Don't forget to keep funding DSS @Samui25, and give him that sizeable deposit you mentioned. You absolute villain.

millymollymoomoo · 17/10/2025 16:37

I’d be rethinking my financial
contribution to uni, house deposit etc if I’m not considered part of his family after 16 years.

let his mum fund it

the7Vabo · 17/10/2025 16:41

millymollymoomoo · 17/10/2025 16:37

I’d be rethinking my financial
contribution to uni, house deposit etc if I’m not considered part of his family after 16 years.

let his mum fund it

The house deposit was stated to be from “we” i.e. the OP and the child’s father, not the OP alone.
DSS doesn’t have to be held to ransom because there might be a gift for him further down the line.
And we don’t know anything about mum, though if we had primary custody she has probably contributed more towards DS in any case.

the7Vabo · 17/10/2025 16:51

WhereTheFuckIsMyFuckingCoat · 17/10/2025 15:35

I’m also in Australia. In the 5 schools my children have attended (4dc primaries and high schools), when there are separated/divorced parents, and each parent is registered for the school app/newsletter/school photographs etc, for things like graduations, concerts, recitals, each parent has an allocation of tickets, which is why there are often 4 (or even 8) available, and it is absolutely nothing to do with one parent what the other parent does with their allocation. So the mother in this situation would have zero say in who uses the father’s allocation of tickets.

I am also a step parent of two grown dc, and my late husband and his ex wife were almost no contact, and never in a million years would DH have attended any school events with his ex wife, far less a dinner afterwards (the kids wouldn’t have wanted them to, to be fair). Everyone attended, and everything was amicable, but he would never have entertained being dictated to by their mother as to who could attend or that he shouldn’t speak to his dc about it. His eldest lived with us for 9yrs (went to his mother’s every second weekend), and wanted me at everything, if he hadn’t I wouldn’t have even considered going, but if DH’s ex had demanded that I didn’t go, and he wasn’t allowed to discuss it with dc, frankly he’d have told her where to go.

OP, I think you and DH are taking the sensible and correct response to the situation, you’ve said you’ll only attend if DSS wants you there - fwiw, I have a sneaking suspicion that you’ll find he does want you to attend, it sounds to me like the ex is the one trying to manipulate the situation without DSS’s knowledge, and he might actually be quite hurt if you, for seemingly no reason, didn’t show up to his graduation. Who knows, maybe that’s the ex’s goal in all of this, to make it look like you just didn’t go because you don’t care - after all, if DH doesn’t discuss it with him beforehand, then as far as DSS knows, you are just a no show, with no explanation.
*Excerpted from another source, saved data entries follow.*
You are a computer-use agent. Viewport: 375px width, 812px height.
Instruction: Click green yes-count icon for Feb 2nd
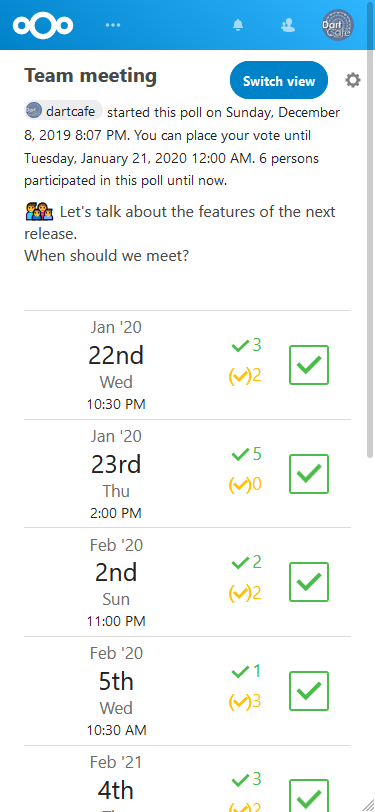(x=240, y=563)
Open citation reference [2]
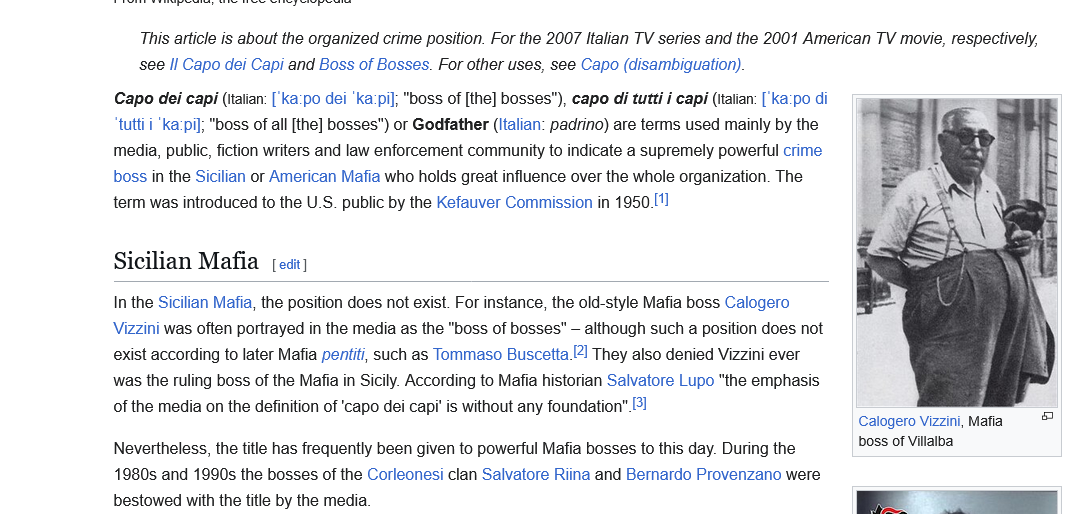 tap(580, 351)
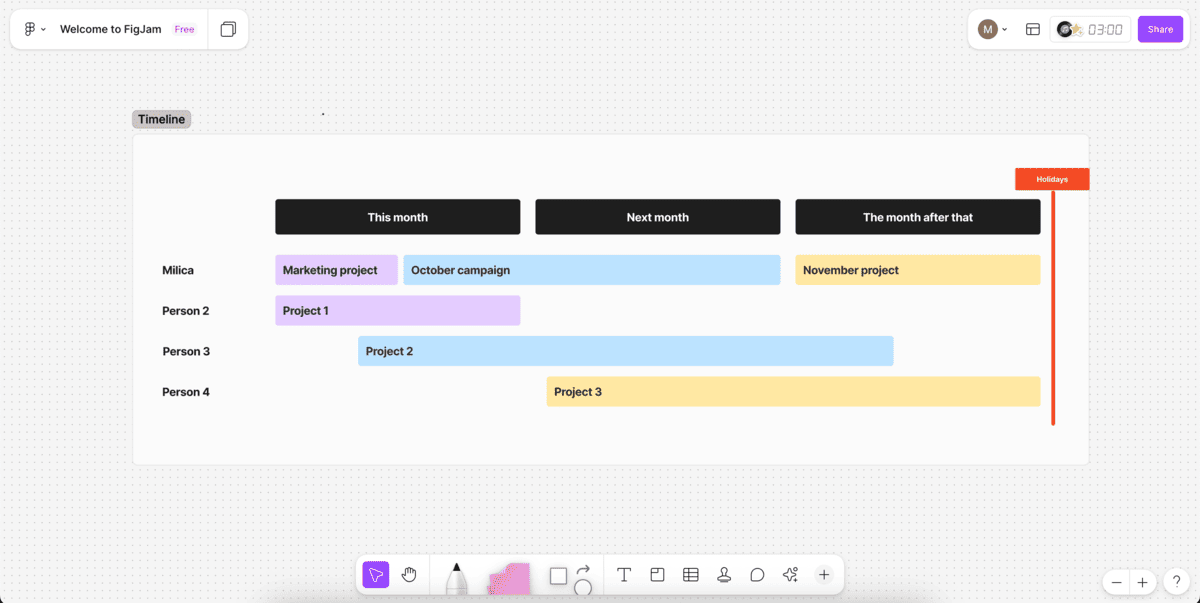Open more tools with plus button

[824, 575]
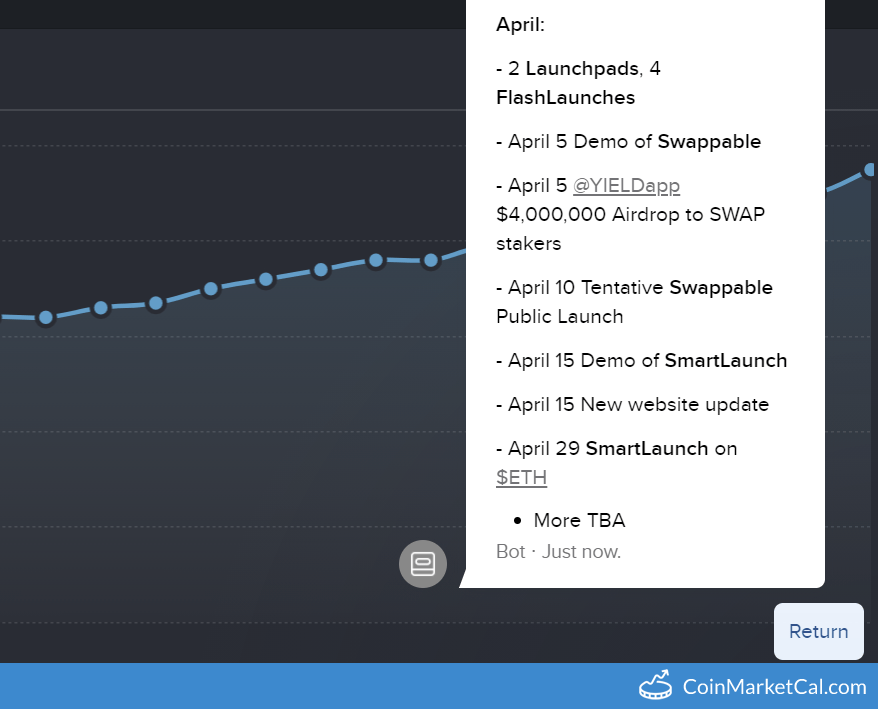Select the leftmost data point on chart
This screenshot has height=709, width=878.
click(x=46, y=317)
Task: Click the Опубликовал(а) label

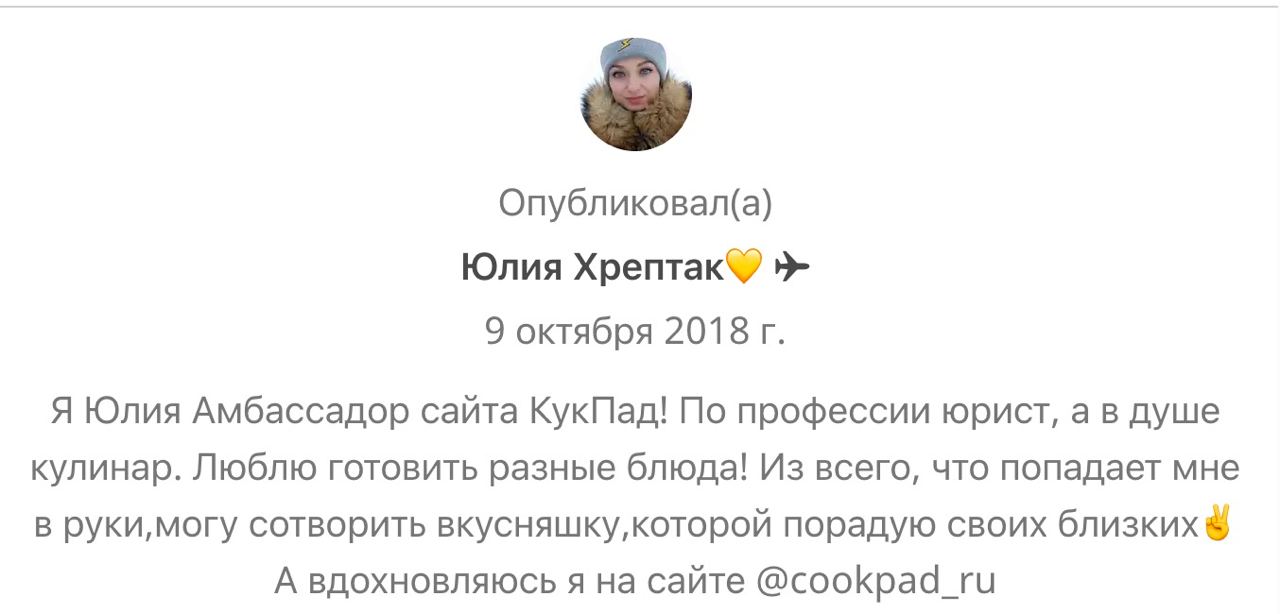Action: (636, 204)
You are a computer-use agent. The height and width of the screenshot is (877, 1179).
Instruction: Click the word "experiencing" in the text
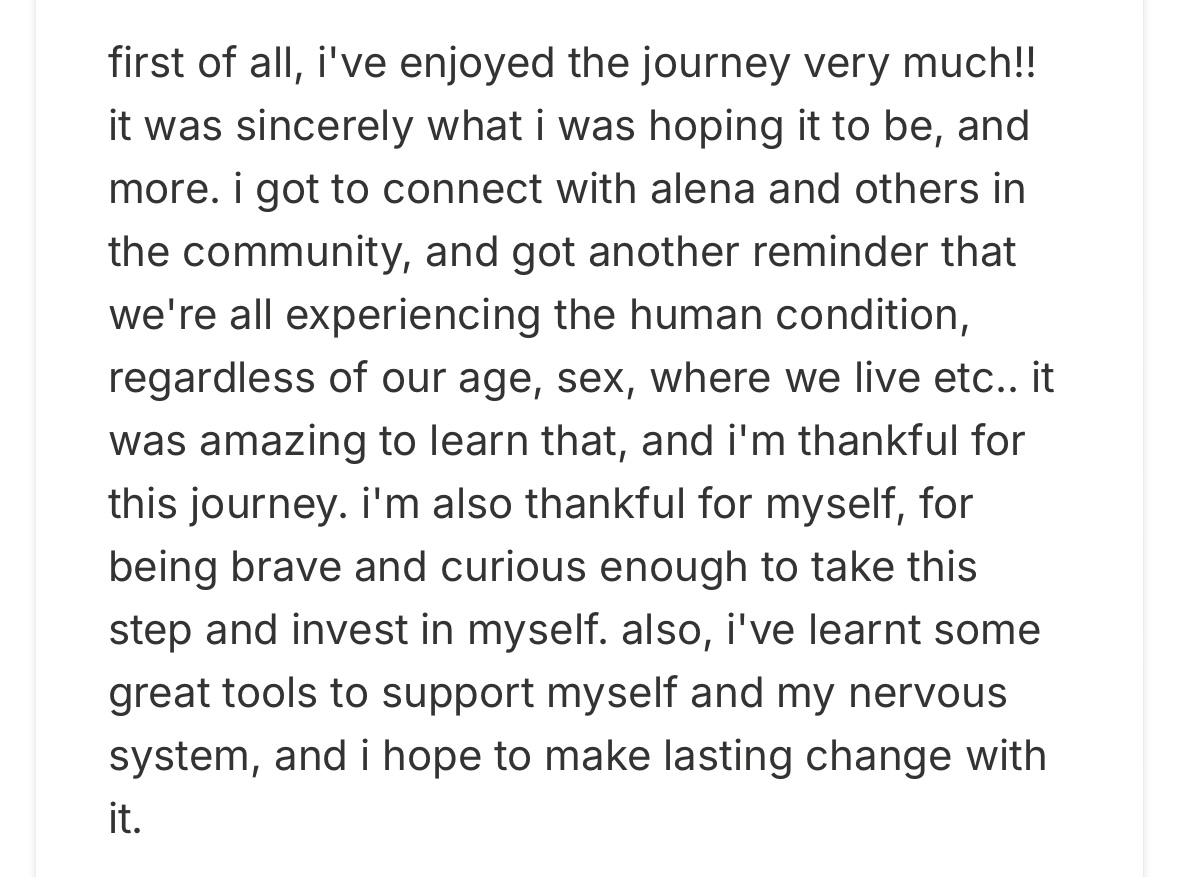(x=413, y=316)
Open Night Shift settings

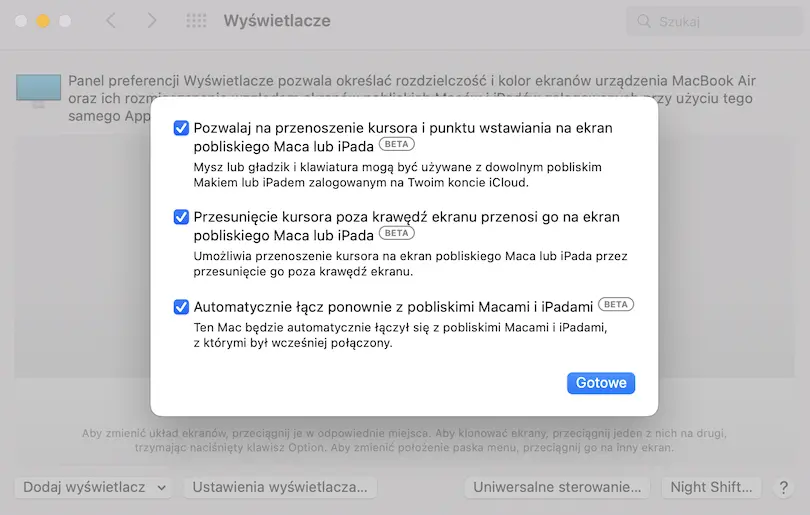tap(711, 487)
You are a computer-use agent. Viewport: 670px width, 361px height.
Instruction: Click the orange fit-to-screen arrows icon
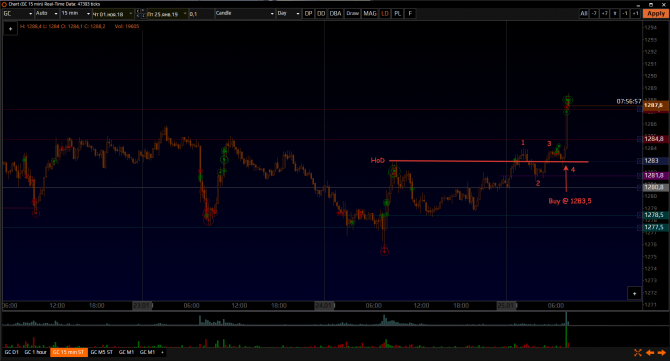[638, 352]
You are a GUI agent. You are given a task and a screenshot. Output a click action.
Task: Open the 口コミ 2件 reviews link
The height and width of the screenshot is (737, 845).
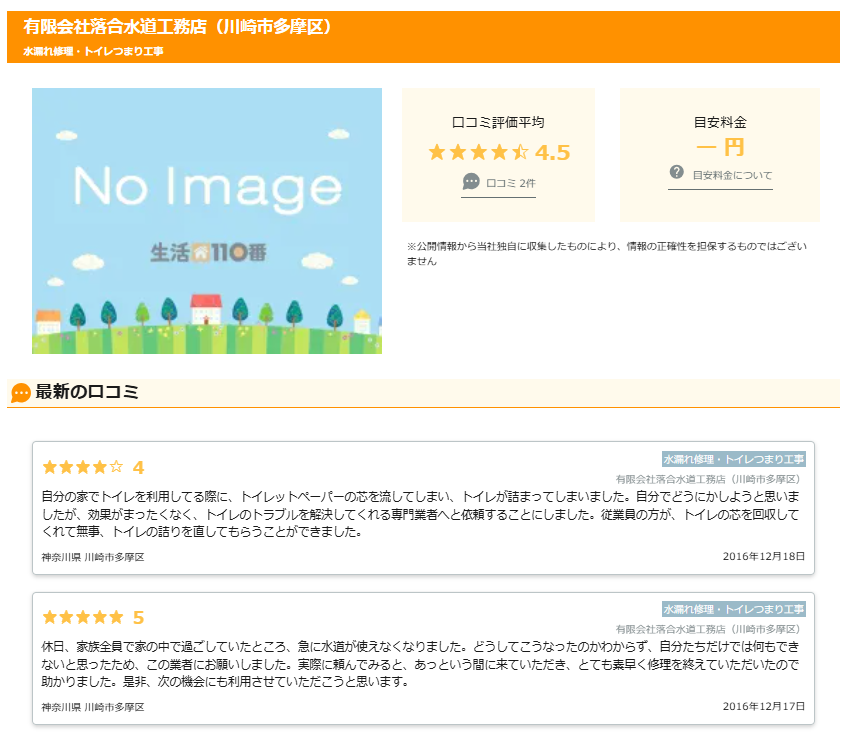tap(510, 183)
And if he doesn’t want you there, because his mum might make a scene, then although it will be hurtful for you not to see him graduate (and yes, high school graduation is a big thing here), at least you will know that he is the one who has made the decision, and you can celebrate later, as obviously from your OP you and DSS have a lovely relationship.

Finally, if, as I suspect, your DH would rather eat dirt than attend a cosy dinner for 3 with DSS and his ex (and I wouldn’t blame him), then he can gently explain to DSS that although he is happy to attend his ceremony, it wouldn’t be comfortable (for anyone) or appropriate for the dinner to happen in that way.

It’s not a “cosy dinner” it’s not a date, it’s two parents taking their child out to lunch to mark him leaving school. And whatever came afterwards it was their DNA that combined to make that child. He is half of each of them. Saying they’d rather “eat dirt” than share one meal with their child is very very sad.

I feel for DSS in that so many of his classmates will simply have mum & dad there and they don’t have to give it another thought.